AI-Powered Energy Algorithmic Trading: Integrating Hidden Markov Models with Neural Networks
In quantitative finance, machine learning methods are essential for alpha generation. This study introduces a new approach that combines Hidden Markov Models (HMM) and neural networks, integrated with Black-Litterman portfolio optimization. During the COVID period (2019-2022), this dual-model approach achieved a 83% return with a Sharpe ratio of 0.77. It incorporates two risk models to enhance risk management, showing efficiency during volatile periods. The methodology was implemented on the QuantConnect platform, which was chosen for its robust framework and experimental reproducibility. The system, which predicts future price movements, includes a three-year warm-up to ensure proper algorithm function.

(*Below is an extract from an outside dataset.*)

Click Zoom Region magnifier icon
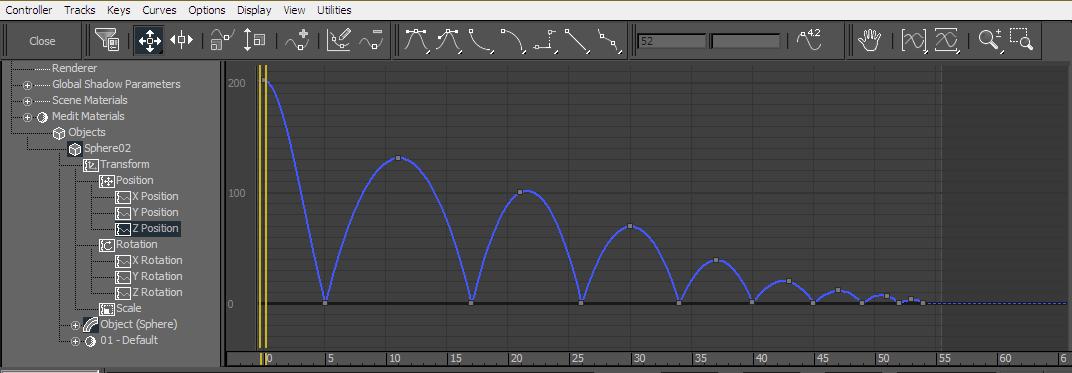The image size is (1072, 373). click(x=1021, y=40)
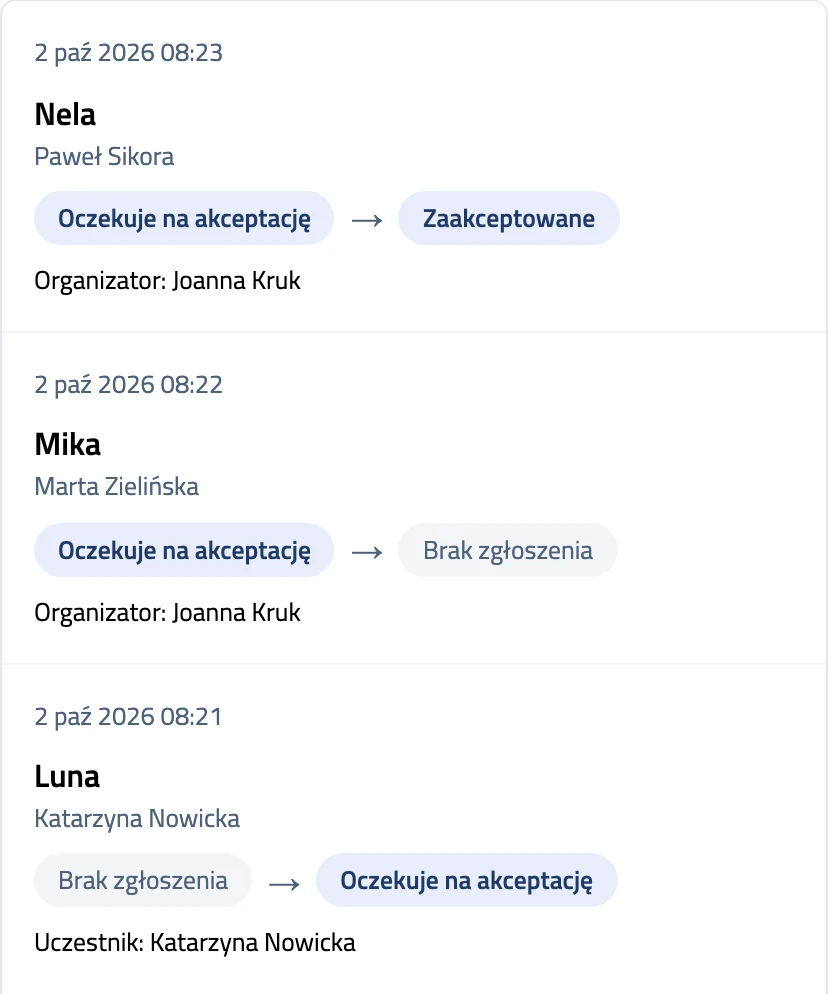Click the arrow icon in Luna's entry
This screenshot has width=828, height=994.
(x=284, y=883)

It targets highly liquid, large-cap energy stocks to ensure stable and predictable performance while also considering broker payments. The dual-model alpha system utilizes log returns to select the optimal state based on the historical performance. It combines state predictions with neural network outputs, which are based on historical data, to generate trading signals. This study examined the architecture of the trading system, data pre-processing, training, and performance. The full code and backtesting data are available under the QuantConnect terms.